This is consistent with my previous post in which I argued that private property is biblical and necessary to human flourishing.

But de Soto goes on to note that even the poorest nations have more than enough assets to be successful. He estimates that the total value of the real estate owned formally or informally by the poor in the developing world is $9.3 trillion.

If this is the case, why do so many remain so poor?

De Soto argues that the legal status of private property is a barrier to progress in developing countries. Land only becomes property when there are property and titling laws in place that are widely recognized.

In order to be made alive and active, in order to become capital, the land under the feet of the poor—much of which lacks formal ownership—needs to be formalized through property laws that allow these assets to be used for credit like allowing mortgages, loans, etc.

This is the mystery of capital that has allowed so many countries to eradicate absolute poverty and enjoy widespread wealth.

We take these things for granted in the West. Theologian John Schneider puts it well:

In the United States an ordinary teenager lacking all maturity, insight, or any remarkable skill at anything, can slide a credit card into a gas pump slot and draw immediately on the magical mystery of capital.

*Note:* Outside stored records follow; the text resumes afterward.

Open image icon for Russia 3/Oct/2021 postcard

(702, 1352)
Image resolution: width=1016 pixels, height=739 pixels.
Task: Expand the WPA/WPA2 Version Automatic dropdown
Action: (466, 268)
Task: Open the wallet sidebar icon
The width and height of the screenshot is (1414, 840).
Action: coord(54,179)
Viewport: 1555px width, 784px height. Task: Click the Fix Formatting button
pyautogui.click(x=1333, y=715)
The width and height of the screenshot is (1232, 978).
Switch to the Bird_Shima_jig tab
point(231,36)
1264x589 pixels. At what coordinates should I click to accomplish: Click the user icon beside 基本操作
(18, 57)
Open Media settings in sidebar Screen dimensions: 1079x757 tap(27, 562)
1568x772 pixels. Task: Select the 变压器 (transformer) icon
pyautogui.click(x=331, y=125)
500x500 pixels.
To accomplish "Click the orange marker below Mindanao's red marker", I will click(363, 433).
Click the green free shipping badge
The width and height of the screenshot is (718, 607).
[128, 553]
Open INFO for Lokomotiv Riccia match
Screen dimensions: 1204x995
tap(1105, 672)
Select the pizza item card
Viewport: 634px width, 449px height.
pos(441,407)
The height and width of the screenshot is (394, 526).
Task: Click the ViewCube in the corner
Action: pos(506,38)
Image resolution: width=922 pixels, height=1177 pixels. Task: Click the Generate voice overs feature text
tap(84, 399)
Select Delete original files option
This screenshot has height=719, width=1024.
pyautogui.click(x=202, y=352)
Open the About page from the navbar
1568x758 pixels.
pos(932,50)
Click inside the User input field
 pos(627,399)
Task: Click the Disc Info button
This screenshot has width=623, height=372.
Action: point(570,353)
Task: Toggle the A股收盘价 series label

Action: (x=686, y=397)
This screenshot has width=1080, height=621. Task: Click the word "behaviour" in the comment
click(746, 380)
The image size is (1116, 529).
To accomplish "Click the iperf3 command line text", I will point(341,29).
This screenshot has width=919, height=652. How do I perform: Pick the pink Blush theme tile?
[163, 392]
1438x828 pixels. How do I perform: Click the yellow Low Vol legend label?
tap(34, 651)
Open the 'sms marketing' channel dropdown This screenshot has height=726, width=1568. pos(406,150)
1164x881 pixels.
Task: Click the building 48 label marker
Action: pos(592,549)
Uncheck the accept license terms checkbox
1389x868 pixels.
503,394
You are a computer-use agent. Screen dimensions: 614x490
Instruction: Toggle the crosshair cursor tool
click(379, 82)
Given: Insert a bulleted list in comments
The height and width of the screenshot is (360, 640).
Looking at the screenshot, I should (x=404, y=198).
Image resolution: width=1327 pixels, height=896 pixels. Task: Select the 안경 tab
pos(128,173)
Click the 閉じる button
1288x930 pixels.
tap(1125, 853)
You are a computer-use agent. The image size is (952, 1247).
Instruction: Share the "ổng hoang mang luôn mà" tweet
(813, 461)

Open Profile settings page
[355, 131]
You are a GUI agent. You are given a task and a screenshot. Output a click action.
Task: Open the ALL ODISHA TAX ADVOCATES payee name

His parents take for granted that they can have a mortgage, or loan on their business, that will enable them to secure among many other things, the requisite four years in college.

But in order to have this kind of credit, one needs secure private property laws, a fixed address for sending bills and collecting taxes, a basis for checking credit history, access to public utilities, and a basis for mortgage based on securities that can be sold. Since we have inherited all these things, we often take them for granted.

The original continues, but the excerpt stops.